Pour provocatrice qu’elle puisse paraître, la question de la suppression de l’ISF ne peut cependant pas être balayée d’un revers de la main et doit être mise à l’épreuve du débat fiscal. Si l’on considère que le patrimoine se constitue grâce aux revenus, alors l’imposition des revenus est la plus à même de limiter l’accumulation en amont de sa constitution. Il faut donc pour cela un impôt progressif, touchant davantage les plus hauts revenus, car ce sont ceux qui vont par construction donner lieu à la constitution de patrimoines importants et de rentes. En théorie, on peut donc tout à fait imaginer qu’un système fiscal sans ISF puisse répondre aux grands objectifs de la fiscalité. Il conviendrait alors de disposer d’un impôt sur le revenu véritablement progressif, qui impose tous les revenus et dont l’assiette ne soit pas mitée par les niches fiscales. Par ailleurs, une suppression de l’ISF rendrait indispensable le maintien voire le renforcement des droits de succession et de donation. En pratique, la tendance actuelle ne va cependant pas dans ce sens. L’impôt sur le revenu a connu un mouvement de repli illustré par la hausse du poids des niches fiscales, la baisse des taux (et du nombre de tranches) du barème et la place croissante de l’imposition proportionnelle (sur plus values et revenus financiers) alors que, dans le même temps, plusieurs mesures réduisaient l’imposition du patrimoine (mesures en faveur des donations, relèvement des abattements et création d’un abattement à la base en matière de droits de succession). Enfin, la prochaine diminution des droits de succession devrait aggraver ce déséquilibre de la fiscalité au détriment de la réduction des inégalités.

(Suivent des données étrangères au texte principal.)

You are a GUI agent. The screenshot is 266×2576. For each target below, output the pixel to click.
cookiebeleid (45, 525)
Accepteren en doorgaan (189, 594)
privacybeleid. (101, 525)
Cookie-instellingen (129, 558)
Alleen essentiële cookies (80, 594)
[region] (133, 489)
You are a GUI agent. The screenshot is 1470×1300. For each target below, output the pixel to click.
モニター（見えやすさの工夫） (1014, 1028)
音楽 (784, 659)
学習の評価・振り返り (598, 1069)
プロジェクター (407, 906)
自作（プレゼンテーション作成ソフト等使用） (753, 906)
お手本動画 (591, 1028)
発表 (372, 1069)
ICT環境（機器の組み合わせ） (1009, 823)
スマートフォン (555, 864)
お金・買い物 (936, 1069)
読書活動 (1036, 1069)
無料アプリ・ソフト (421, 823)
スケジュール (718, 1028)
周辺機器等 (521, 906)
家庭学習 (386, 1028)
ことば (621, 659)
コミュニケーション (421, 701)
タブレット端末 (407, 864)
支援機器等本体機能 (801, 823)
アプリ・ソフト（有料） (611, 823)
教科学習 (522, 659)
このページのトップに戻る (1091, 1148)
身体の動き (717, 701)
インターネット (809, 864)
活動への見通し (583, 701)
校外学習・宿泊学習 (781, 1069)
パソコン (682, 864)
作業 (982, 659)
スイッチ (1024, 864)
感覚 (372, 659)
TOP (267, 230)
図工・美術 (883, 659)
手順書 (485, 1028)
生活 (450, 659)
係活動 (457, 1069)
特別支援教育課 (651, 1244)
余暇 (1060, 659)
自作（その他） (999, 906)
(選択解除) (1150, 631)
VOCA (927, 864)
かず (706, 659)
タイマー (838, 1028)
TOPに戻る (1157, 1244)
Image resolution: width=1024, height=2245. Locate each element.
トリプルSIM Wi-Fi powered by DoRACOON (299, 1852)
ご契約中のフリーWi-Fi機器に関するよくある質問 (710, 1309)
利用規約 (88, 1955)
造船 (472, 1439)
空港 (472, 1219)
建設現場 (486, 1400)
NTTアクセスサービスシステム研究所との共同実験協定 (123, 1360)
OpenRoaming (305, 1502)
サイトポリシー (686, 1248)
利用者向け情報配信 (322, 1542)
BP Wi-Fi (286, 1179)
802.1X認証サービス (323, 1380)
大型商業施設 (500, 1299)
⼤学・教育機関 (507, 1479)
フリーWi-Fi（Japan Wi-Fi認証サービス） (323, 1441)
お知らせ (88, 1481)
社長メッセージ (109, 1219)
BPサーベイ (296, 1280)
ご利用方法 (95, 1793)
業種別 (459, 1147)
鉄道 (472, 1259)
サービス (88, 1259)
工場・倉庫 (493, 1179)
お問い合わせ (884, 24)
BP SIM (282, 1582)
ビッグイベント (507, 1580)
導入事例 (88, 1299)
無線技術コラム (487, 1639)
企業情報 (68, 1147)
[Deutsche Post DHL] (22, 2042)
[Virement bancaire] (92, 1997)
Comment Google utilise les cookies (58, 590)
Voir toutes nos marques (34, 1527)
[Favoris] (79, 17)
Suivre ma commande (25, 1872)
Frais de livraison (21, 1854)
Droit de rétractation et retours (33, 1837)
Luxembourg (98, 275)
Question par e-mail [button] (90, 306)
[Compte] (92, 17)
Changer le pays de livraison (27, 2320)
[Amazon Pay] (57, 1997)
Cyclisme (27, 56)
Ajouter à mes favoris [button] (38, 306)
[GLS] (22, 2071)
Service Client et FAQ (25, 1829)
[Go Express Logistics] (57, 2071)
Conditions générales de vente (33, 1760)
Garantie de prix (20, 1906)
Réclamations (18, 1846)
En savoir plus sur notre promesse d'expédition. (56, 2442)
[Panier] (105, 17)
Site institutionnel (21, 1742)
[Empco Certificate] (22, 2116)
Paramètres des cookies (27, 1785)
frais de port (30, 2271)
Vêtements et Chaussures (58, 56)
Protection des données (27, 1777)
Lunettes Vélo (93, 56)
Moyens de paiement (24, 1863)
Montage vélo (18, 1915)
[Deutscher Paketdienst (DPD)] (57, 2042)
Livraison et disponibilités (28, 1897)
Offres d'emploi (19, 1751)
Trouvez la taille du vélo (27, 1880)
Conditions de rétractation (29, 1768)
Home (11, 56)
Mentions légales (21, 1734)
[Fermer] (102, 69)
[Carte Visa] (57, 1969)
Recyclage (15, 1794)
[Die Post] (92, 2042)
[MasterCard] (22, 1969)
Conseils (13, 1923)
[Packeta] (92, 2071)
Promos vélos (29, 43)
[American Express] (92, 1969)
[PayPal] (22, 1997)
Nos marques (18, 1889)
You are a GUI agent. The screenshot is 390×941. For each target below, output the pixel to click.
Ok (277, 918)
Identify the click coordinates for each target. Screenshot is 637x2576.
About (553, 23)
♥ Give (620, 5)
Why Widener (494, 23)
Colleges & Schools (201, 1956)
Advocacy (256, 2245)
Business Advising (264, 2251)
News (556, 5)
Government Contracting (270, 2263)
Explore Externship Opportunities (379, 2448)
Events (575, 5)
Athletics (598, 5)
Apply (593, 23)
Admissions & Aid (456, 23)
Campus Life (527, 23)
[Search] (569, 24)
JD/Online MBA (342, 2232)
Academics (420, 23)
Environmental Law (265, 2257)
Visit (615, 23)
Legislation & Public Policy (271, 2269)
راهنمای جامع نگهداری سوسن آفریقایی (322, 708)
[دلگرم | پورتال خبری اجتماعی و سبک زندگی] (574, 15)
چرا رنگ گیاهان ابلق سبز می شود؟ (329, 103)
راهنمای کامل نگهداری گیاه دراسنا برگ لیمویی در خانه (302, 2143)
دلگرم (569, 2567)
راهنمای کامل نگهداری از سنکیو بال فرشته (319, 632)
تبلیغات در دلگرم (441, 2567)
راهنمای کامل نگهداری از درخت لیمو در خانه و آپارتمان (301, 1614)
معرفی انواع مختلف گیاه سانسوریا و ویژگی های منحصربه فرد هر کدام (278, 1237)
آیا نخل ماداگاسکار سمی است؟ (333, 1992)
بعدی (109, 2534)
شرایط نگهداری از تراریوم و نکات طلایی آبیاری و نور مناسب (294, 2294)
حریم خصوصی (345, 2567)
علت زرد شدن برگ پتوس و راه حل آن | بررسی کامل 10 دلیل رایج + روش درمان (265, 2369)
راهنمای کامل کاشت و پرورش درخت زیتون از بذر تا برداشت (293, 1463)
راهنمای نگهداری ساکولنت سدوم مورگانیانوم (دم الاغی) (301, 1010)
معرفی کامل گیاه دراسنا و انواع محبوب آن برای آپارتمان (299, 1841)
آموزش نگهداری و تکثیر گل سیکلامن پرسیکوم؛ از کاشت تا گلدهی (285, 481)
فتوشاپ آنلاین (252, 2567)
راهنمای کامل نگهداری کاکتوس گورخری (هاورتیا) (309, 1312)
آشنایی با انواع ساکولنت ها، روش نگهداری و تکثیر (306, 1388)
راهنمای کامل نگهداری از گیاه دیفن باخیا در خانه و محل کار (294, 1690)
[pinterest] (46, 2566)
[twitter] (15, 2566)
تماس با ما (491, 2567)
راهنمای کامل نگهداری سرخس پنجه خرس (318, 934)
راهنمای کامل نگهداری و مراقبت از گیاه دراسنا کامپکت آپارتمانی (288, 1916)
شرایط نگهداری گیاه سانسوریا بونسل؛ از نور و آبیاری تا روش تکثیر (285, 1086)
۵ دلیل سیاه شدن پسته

Certains avanceront que l’ISF a été supprimé dans la plupart des pays, qu’il contribue à la fuite des capitaux, qu’il est relativement peu équitable et que son coût de gestion est élevé. Mais en réponse, on soulignera qu’il est tout aussi vrai que l’imposition des revenus progressive est partout ailleurs largement supérieure à la nôtre, que la fuite des capitaux résulte avant tout de la liberté de circulation des capitaux (même en l’absence d’impôt sur la fortune, les capitaux circulent...) et du maintien de régimes ou de paradis fiscaux en l’absence d’harmonisation fiscale, que son rendement est tout de même singulièrement plus élevé que son coût de gestion (le coût de gestion de l’ISF était de 2,43 % en 2005) et que l’injustice de l’ISF réside avant tout dans le fait que certaines dispositions et la liberté de circulation des capitaux permettent de l’optimiser, c’est-à-dire de le réduire ou de l’éviter.

Il est donc aisé de comprendre que les conditions d’une suppression de l’ISF apparaissent objectivement loin d’être remplies car elles vont à contre-courant du mouvement actuel. Pour autant, la discussion mérite d’être menée : elle montre que le dogme est bien du côté de ceux qui veulent « le beurre et l’argent du beurre » (c’est-à-dire baisser l’impôt sur le revenu, supprimer l’ISF et les droits de succession) et que le débat sur le rôle de l’impôt reste plus que jamais d’actualité.